> _Material for this task_:
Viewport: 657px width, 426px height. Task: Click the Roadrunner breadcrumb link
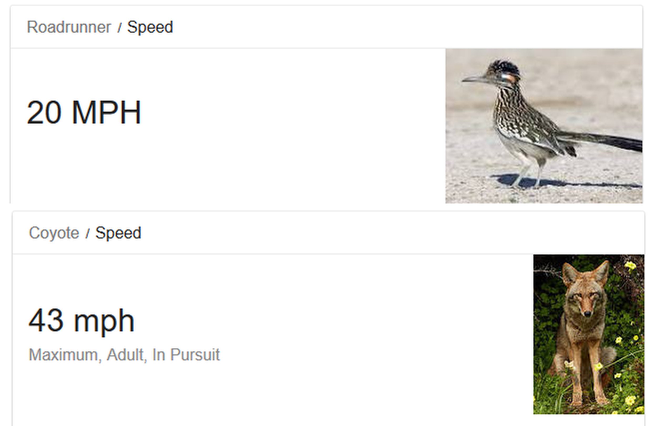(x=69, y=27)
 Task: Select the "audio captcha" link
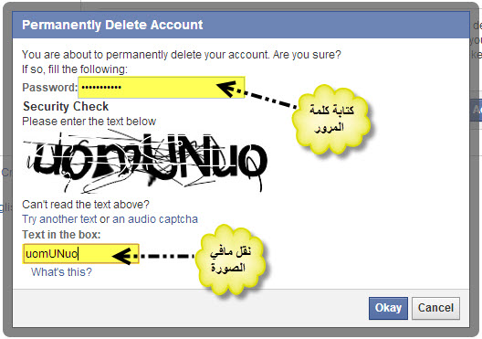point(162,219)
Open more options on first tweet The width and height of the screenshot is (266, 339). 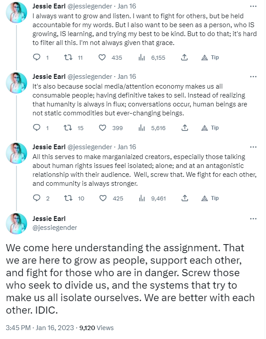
* * *
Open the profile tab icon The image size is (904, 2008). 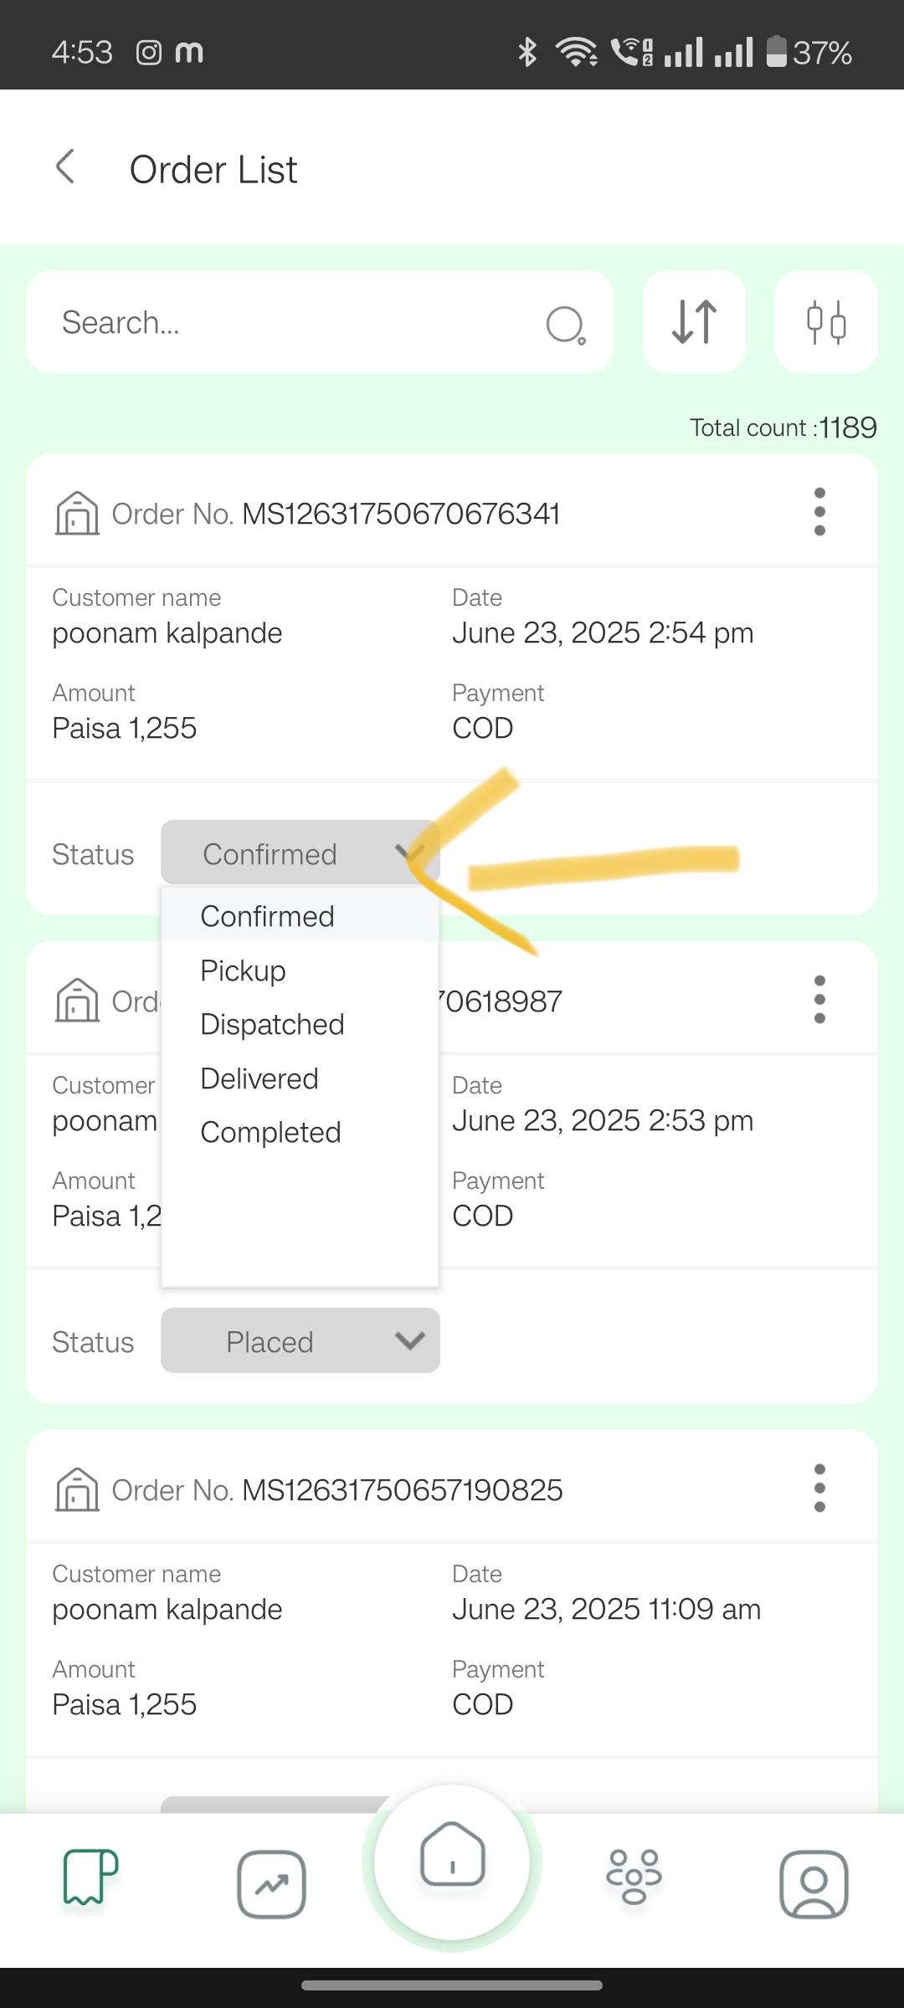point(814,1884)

> _Task objective_:
In the listing above, find the line with "Task: Select the" and output it and every line after it up to and including the line with "Open more options", exactly, minus the pictures.

> _Response box_:
 Task: Select the "audio captcha" link
point(162,219)
Open more options on first tweet The width and height of the screenshot is (266, 339). 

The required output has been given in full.